Check each line of the data below for the string "computer". Then give the number of lines that have it, without anything else.

----- RECORDS SHOWN -----

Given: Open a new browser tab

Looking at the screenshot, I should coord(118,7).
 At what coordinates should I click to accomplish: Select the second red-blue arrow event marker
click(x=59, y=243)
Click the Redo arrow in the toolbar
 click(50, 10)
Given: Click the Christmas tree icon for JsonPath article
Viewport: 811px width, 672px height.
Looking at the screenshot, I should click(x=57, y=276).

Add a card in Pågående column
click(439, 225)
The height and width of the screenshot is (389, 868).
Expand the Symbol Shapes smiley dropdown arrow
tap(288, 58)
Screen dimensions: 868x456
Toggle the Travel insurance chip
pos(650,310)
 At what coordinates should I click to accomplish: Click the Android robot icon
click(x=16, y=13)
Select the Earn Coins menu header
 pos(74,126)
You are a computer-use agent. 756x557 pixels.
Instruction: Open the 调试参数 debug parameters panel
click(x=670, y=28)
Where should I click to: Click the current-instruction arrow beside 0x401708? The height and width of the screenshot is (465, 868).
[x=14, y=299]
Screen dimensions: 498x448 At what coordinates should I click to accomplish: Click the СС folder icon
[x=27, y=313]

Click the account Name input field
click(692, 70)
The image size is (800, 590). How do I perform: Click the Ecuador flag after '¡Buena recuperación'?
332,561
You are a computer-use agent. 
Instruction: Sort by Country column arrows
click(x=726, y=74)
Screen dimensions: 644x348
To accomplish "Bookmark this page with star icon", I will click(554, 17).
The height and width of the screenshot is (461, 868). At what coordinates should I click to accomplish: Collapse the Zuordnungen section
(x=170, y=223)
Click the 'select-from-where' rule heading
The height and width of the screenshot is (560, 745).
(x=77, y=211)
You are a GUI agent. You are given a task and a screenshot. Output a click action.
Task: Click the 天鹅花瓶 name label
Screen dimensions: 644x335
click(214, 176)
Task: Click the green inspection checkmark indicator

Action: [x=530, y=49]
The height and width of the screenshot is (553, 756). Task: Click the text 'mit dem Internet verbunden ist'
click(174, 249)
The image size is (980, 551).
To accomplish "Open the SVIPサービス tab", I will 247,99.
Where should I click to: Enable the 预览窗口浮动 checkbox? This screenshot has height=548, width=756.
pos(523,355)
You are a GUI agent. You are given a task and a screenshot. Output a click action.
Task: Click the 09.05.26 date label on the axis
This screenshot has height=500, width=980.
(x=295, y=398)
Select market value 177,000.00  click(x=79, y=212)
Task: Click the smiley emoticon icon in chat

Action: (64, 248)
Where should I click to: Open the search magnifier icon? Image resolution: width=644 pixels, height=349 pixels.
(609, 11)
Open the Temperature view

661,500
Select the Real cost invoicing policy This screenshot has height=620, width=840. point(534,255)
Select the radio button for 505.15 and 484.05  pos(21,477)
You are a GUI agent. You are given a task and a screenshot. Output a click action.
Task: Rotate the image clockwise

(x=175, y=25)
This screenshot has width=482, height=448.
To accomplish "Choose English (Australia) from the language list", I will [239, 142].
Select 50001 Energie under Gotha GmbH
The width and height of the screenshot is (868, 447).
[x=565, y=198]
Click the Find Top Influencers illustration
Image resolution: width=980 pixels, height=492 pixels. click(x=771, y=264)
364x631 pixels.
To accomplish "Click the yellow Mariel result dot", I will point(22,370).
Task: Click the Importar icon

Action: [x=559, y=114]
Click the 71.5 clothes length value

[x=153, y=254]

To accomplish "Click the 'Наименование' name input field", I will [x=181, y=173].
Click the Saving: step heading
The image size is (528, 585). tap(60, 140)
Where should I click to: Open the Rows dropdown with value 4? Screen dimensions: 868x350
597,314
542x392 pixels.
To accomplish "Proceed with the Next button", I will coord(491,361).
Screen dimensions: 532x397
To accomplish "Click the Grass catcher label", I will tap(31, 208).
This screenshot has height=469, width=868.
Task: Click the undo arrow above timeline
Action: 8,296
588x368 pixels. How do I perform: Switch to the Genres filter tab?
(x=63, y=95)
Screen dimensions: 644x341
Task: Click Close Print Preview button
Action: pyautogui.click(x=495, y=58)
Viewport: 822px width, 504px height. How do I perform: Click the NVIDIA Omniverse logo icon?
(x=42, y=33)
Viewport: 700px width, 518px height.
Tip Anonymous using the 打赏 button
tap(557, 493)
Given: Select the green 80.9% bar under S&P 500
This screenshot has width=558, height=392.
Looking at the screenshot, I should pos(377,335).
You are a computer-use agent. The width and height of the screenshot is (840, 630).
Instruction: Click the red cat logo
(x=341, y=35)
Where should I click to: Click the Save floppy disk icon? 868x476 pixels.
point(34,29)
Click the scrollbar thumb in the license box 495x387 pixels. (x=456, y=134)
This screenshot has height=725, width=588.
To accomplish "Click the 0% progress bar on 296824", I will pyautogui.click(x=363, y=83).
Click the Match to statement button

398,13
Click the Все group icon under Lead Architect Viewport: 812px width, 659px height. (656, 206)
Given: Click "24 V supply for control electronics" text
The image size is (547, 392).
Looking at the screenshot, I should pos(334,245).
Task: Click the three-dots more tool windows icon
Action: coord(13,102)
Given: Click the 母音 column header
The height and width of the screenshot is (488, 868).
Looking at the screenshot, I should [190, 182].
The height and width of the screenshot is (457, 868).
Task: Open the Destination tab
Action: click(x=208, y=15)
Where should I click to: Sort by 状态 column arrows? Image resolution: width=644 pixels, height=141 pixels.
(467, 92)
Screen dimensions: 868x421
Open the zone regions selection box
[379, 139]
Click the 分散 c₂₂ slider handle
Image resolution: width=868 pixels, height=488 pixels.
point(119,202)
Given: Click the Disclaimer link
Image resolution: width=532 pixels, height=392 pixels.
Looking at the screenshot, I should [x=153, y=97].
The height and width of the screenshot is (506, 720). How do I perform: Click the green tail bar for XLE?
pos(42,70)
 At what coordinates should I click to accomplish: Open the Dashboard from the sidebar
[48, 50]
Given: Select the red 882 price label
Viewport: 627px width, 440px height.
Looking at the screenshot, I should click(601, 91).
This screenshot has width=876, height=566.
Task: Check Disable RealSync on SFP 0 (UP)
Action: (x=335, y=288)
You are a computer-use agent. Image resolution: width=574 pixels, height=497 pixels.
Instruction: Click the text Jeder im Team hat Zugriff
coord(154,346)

-----

__SOLUTION FOR THIS PROBLEM__: 4